По тому, что Мокряков вызывал третий батальон, командир полка понял, что капитан уже знает, что «язык» взят именно на левом фланге, и смотрел на Мокрякова с явным уважением, все так же думая: «Черт их знает, этих разведчиков и контрразведчиков. У них всегда не так, как у людей. Обязательно тайны».

Но тайн у Мокрякова не было — он просто беспокоился о людях. О тех людях, которых любил.

* * *

Сиренко втолкнул в дверной проем немца, предупредительно кашлянул и, стараясь быть незаметным, вошел сам. Он сознавал ответственность момента и хотел было доложить по всем правилам, но совершенно забыл, в каком положении при этом нужно держать автомат, несколько раз перехватывал его то правой, то левой рукой, смутился, покраснел и буркнул:

— Вот, — он кивнул на немца с кляпом во рту, — притащили…

Ему показалось, что незнакомые офицеры с большими и маленькими звездочками на погонах решили, что он ляпнул глупость, и тоскливо подумал: «Сейчас они мне дадут жизни». И чтобы хоть как-то отдалить этот момент, он деликатно вынул у немца кляп и сконфуженно отошел в сторонку, поближе к своему брату-телефонисту.

Веснушчатый, молоденький телефонист торопливо подвинулся и, восторженно поглядывая на Сиренко, пригласил присесть рядом. Но Сашка не мог разрешить себе сидеть в присутствии высшего начальства. Он продолжал стоять, переминаясь с ноги на ногу, то шумно вздыхая, то пугаясь этого шума, затаивая дыхание. Чтобы не смотреть на начальство, Сашка исподлобья наблюдал за немцем.
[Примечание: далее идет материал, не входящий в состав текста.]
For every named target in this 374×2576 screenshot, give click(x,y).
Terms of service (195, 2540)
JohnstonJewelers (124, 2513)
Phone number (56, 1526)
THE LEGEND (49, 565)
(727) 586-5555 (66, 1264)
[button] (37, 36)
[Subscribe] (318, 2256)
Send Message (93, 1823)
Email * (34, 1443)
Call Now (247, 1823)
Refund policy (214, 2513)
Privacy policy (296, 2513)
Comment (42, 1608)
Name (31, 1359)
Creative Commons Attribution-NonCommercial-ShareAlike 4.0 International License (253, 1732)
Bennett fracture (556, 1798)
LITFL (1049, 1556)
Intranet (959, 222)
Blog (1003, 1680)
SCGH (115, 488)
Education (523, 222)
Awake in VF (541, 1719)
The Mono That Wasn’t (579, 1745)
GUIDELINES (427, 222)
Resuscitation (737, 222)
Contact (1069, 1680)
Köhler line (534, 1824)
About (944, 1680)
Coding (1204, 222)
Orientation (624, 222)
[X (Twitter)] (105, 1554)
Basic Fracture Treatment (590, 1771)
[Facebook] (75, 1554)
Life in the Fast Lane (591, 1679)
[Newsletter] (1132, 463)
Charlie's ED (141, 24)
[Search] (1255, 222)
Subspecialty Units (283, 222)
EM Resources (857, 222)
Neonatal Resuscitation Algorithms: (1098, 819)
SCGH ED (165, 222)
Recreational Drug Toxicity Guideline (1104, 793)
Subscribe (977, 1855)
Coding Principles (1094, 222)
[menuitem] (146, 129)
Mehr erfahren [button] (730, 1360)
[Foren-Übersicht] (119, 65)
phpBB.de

У пленного были тонкие черты лица, чуть смазанные разводами грязи и копоти. Огромные глаза — серые и выпуклые — делали это лицо красивым и в то же время неприятным. Он часто двигал челюстью, делая гимнастику набрякшим мускулам, и быстрым, испуганно-оценивающим взглядом всматривался в окружающих.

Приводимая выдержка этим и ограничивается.